International team of scientists announces groundbreaking discovery report on gravitational wave background radiation | pulsars | gravitational waves
There is something that you cannot see or feel, but everything around you, including your own body, slowly shrinks and expands due to it. This is a strange spacetime distortion effect caused by gravitational waves passing through our galaxy.
After 15 years of data collection, scientists are now, for the first time, "listening" to the eternal chorus of gravitational waves rippling through the universe, much louder than expected.
This is an epoch-making discovery against the background of gravitational waves.
This is the upper limit of what humans can measure.
The gravitational wave background radiation is formed by the superposition of many different gravitational wave sources. Their frequency and intensity are different, but they are all very low. They should exist around us and may tell us important information that it has been hiding for a long time. Unfortunately, its existence and composition have always been the product of theorization.
In a series of new papers published in the Astrophysical Journal Letters on the 29th, scientists report their results. The most likely source of the detected gravitational wave background is a pair of supermassive black holes trapped in a "death spiral. These black holes are as large as billions of solar masses. Because almost all galaxies, including the center of the Milky Way, are entrenched in such a black hole monster. So when two galaxies merge, their supermassive black holes meet and start orbiting each other. Once the two black holes are close enough, they may be observed by the pulsar timing array.
If the gravitational wave background is likened to an ancient and mysterious song, then the "choir" is performed at a different frequency every day. Now, through the monitoring of pulsars, scientists have finally heard the song, in other words, the first evidence of the background of gravitational waves.
Scientists at the Nahertz Gravitational Wave Observatory in North America say they can only measure the overall gravitational wave background, not the radiation of individual singers or instruments. Even so, it is enough to surprise the entire astrophysics community.

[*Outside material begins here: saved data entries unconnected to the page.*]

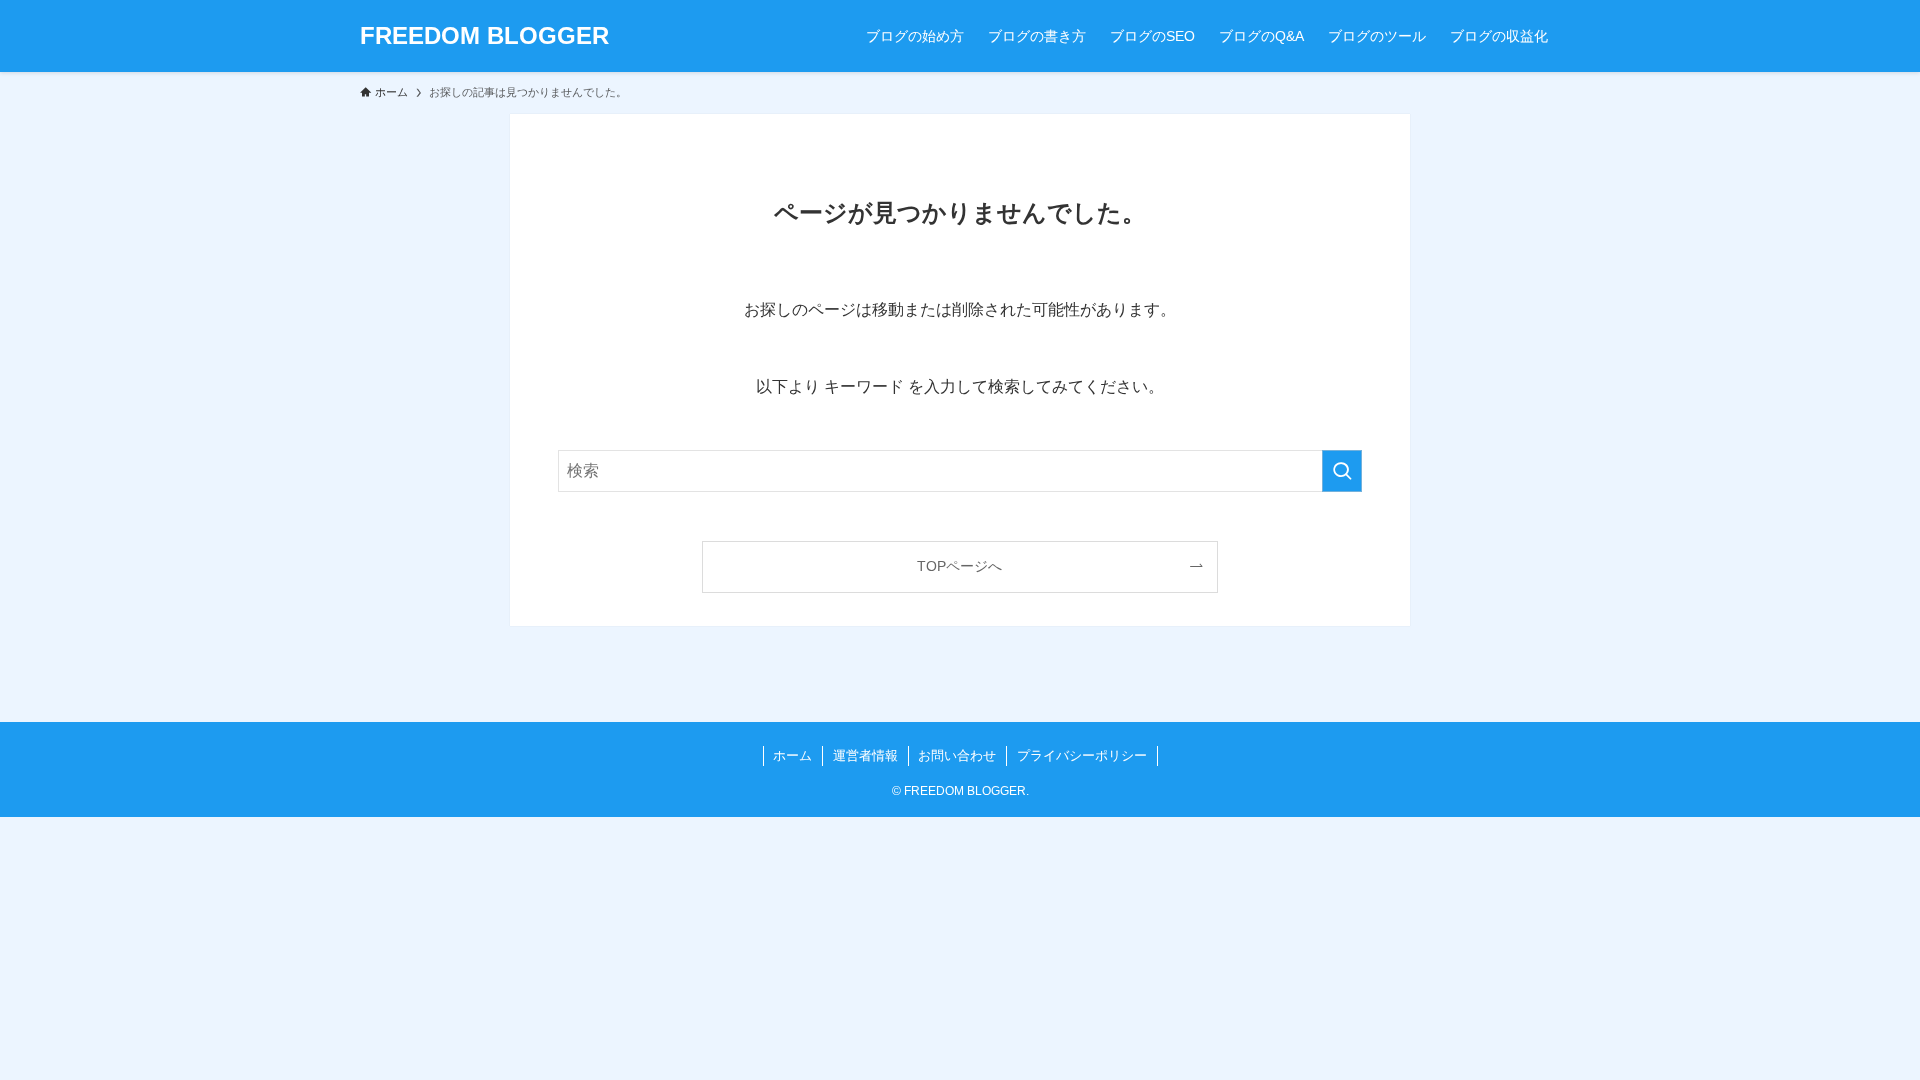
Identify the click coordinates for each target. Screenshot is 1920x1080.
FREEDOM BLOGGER (484, 36)
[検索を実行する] (1342, 471)
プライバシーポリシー (1082, 755)
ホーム (792, 755)
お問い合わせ (957, 755)
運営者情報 (865, 755)
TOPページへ (959, 566)
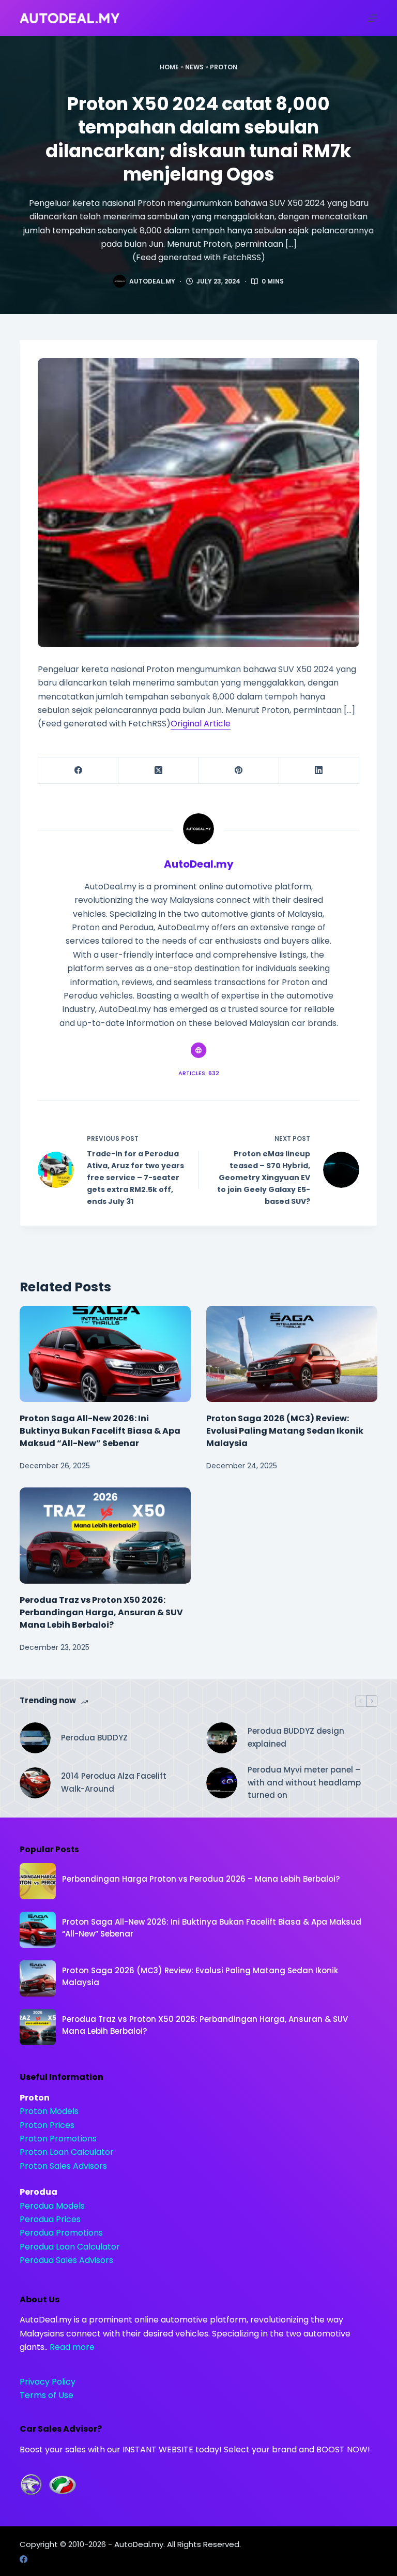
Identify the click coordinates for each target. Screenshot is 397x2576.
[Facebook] (78, 770)
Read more (72, 2347)
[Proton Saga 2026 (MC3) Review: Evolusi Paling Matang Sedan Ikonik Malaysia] (291, 1354)
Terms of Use (46, 2395)
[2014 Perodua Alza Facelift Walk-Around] (35, 1782)
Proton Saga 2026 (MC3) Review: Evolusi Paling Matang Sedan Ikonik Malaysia (284, 1430)
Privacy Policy (47, 2382)
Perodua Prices (50, 2219)
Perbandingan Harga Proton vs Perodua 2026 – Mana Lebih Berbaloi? (201, 1878)
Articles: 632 (198, 1073)
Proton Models (49, 2111)
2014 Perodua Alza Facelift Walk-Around (113, 1782)
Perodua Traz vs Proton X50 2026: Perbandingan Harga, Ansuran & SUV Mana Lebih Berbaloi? (101, 1612)
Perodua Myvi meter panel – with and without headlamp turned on (304, 1782)
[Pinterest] (239, 770)
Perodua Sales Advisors (66, 2260)
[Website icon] (198, 1050)
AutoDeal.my (138, 2544)
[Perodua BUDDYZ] (35, 1737)
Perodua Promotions (61, 2233)
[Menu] (372, 18)
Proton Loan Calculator (67, 2152)
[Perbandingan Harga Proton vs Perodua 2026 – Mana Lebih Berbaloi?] (38, 1881)
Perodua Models (52, 2206)
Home (169, 67)
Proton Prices (47, 2125)
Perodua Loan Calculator (70, 2247)
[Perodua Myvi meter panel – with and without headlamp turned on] (221, 1782)
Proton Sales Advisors (63, 2166)
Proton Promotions (58, 2139)
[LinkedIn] (319, 770)
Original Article (201, 723)
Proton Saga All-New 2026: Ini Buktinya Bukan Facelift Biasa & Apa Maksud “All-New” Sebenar (100, 1430)
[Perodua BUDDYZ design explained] (221, 1737)
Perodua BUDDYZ (94, 1737)
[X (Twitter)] (158, 770)
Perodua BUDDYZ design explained (296, 1737)
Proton (223, 67)
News (194, 67)
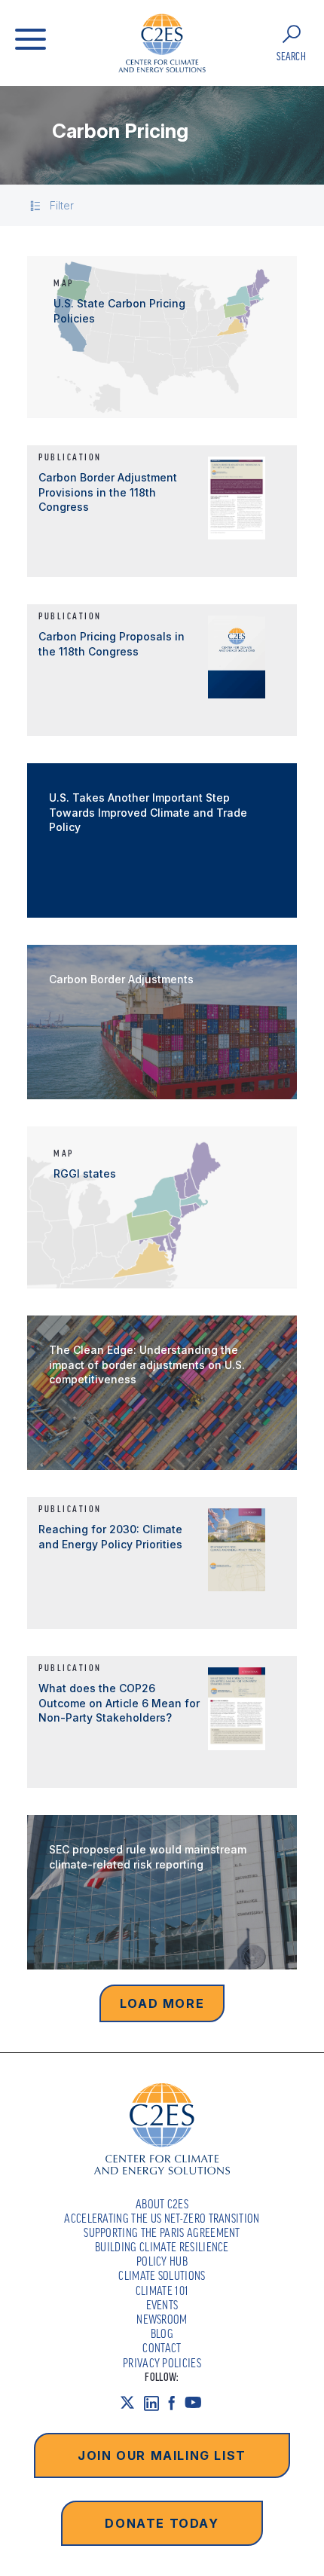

Because "the gravitational wave background is about twice as loud as I expected," said Mingarelli, now an assistant professor at Yale University, "this is the upper limit of the model our model can create from a supermassive black hole."
Scientists have opened up uncharted territory. Due to experimental limitations, they cannot estimate whether it is possible that something else is also generating powerful gravitational waves, such as the mechanism predicted by string theory or other explanations for the birth of the universe.
This is the beginning of a slow puzzle.
A galactic experiment
The gravitational waves captured this time are very different from any previously measured.
Ground instruments such as the Laser Interferometer Gravitational Wave Observatory and the European Virgo Interferometer have detected high-frequency waves several times before, and the gravitational wave background is composed of ultra-low frequency waves. The single ups and downs of one of the waves may also take years or even decades to pass through. Since gravitational waves travel at the speed of light, a single wavelength can be as long as tens of light years.
No experiment on Earth has been able to detect such a huge wave, but the "cosmic beacon" pulsar can.
Pulsar is a kind of high-speed rotation, high stability, strong radiation electromagnetic waves of stars. The law of the pulse reaching the earth is as precise as a metronome. When the gravitational wave passes between the earth and the pulsar, the radio wave timing will be immediately disturbed. Pulsar timing array has become the most promising method to detect the background of gravitational waves.
For 15 years, astronomers have closely timed the radio waves of dozens of millisecond pulsars in the Milky Way, and this new discovery comes as a result of a detailed analysis of an array of 67 pulsars.
For this result, scientists need to spend thousands of hours a year on the world's largest telescopes. Because, as powerful as they sound, "pulsars are also very weak radio sources," said Maura McLaughlin, co-director of the NANOGrav Frontier Center for Physics.
Looking forward to future performances of "Cosmic Orchestra"
Human beings still have a lot to understand about the physical nature of the universe, which is inseparable from the cooperation of international scientists.
NANOGrav team is not the only one reporting the background of gravitational waves. Multiple papers published by the Chinese, European, Indian and Australian teams report the presence of the same gravitational wave background signal in their data. Through the International Pulsar Timing Array Consortium, various groups are also pooling their data to better characterize the signal and identify its source.
Sesleman Panchana, director of the National Science Foundation of the United States, said that the scientists "essentially created a galaxy-wide detector to reveal the gravitational waves that pervade the universe". This is the result of a collaboration between research institutions in the United States and around the world.
The world's search for the background of gravitational waves will continue.
Xavier Simmons, co-director of the NANOGrav and an Oregon State University astrophysicist, said that while humans continue to listen sideways, individual "instruments" will stand out in the "cosmic orchestra.